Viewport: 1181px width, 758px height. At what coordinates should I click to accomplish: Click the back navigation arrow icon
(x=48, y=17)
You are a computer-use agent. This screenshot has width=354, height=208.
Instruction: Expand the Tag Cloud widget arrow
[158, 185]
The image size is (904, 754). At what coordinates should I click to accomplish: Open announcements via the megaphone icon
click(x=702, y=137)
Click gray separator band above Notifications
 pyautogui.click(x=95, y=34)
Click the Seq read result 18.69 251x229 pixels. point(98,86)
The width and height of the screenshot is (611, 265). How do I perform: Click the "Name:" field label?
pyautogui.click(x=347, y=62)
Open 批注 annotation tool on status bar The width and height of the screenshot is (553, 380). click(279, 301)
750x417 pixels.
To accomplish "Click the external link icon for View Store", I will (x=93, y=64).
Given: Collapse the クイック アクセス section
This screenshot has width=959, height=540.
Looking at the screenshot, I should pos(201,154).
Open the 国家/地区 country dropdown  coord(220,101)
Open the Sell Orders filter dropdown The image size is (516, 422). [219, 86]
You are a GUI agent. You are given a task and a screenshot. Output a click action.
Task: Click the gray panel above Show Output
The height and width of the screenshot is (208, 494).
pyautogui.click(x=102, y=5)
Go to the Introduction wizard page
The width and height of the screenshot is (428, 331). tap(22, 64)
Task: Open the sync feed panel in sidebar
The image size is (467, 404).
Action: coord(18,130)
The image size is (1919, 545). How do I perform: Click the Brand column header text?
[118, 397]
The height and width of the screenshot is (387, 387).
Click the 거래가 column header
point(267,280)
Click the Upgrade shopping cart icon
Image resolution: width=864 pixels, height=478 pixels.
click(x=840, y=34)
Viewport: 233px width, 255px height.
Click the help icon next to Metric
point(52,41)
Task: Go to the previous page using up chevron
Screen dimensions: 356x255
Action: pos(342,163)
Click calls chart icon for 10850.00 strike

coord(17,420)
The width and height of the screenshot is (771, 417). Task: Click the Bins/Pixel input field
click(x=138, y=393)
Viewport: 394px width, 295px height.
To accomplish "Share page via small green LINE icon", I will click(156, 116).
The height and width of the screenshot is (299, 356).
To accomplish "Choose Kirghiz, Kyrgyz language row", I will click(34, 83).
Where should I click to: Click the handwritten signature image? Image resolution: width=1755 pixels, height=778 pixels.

*****

TASK GOAL ▸
Transcribe exactly, and only, the lines that extend from the one containing "Viewport: 394px width, 295px height." to the end of the records above, inclusive of both.

WORKED SOLUTION ▸
Viewport: 394px width, 295px height.
To accomplish "Share page via small green LINE icon", I will click(156, 116).
The height and width of the screenshot is (299, 356).
To accomplish "Choose Kirghiz, Kyrgyz language row", I will click(34, 83).
Where should I click to: Click the handwritten signature image? Image resolution: width=1755 pixels, height=778 pixels.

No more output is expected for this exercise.